-- Data shown follows --
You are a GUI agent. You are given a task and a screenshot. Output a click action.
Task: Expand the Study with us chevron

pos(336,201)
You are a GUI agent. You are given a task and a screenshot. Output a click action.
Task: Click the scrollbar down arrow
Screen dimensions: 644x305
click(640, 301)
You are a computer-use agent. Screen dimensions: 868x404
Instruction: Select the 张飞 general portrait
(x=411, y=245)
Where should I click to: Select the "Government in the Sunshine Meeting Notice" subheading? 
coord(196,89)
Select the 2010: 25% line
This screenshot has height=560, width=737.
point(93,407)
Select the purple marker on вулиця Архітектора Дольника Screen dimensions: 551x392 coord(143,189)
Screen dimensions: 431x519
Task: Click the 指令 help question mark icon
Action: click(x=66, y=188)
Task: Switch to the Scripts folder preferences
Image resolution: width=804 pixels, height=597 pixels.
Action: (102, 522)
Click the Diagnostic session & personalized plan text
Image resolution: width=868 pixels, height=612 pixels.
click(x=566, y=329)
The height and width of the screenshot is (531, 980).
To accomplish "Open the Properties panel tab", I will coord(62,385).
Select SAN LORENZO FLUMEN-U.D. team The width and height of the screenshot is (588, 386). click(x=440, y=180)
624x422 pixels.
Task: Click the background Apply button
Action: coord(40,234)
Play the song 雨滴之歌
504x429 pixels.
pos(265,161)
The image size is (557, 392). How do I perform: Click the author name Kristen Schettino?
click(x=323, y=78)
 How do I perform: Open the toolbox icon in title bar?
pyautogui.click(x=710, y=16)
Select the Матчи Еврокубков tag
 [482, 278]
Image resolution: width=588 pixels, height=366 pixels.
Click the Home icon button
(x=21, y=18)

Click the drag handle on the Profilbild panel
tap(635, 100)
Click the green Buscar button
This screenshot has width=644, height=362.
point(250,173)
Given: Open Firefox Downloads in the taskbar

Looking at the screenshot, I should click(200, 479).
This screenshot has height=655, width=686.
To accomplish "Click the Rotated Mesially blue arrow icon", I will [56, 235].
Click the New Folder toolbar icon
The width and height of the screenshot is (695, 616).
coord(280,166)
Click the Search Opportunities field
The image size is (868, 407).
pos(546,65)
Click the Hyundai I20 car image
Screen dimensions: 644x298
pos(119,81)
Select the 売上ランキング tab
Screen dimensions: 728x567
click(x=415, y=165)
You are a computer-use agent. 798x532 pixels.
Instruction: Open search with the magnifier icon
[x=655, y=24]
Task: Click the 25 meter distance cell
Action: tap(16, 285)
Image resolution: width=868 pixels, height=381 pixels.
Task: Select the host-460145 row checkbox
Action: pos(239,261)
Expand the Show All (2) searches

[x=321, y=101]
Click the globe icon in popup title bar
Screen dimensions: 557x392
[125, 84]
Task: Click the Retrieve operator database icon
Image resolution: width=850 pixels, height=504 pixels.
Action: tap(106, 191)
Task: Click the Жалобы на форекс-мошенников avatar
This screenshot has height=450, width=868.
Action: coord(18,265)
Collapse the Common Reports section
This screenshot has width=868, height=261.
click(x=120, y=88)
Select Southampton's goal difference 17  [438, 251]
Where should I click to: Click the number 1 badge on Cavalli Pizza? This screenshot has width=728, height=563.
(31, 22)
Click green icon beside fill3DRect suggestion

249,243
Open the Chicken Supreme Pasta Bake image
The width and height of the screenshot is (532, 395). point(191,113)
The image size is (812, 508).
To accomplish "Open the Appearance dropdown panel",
-- Data shown concluded --
→ **Instructions to follow**
From the line holding "Where should I click to: Click" down to the final line above, quote every line exactly and only those lines.

→ **Answer to this task**
Where should I click to: Click the number 1 badge on Cavalli Pizza? This screenshot has width=728, height=563.
(31, 22)
Click green icon beside fill3DRect suggestion

249,243
Open the Chicken Supreme Pasta Bake image
The width and height of the screenshot is (532, 395). point(191,113)
The image size is (812, 508).
To accomplish "Open the Appearance dropdown panel",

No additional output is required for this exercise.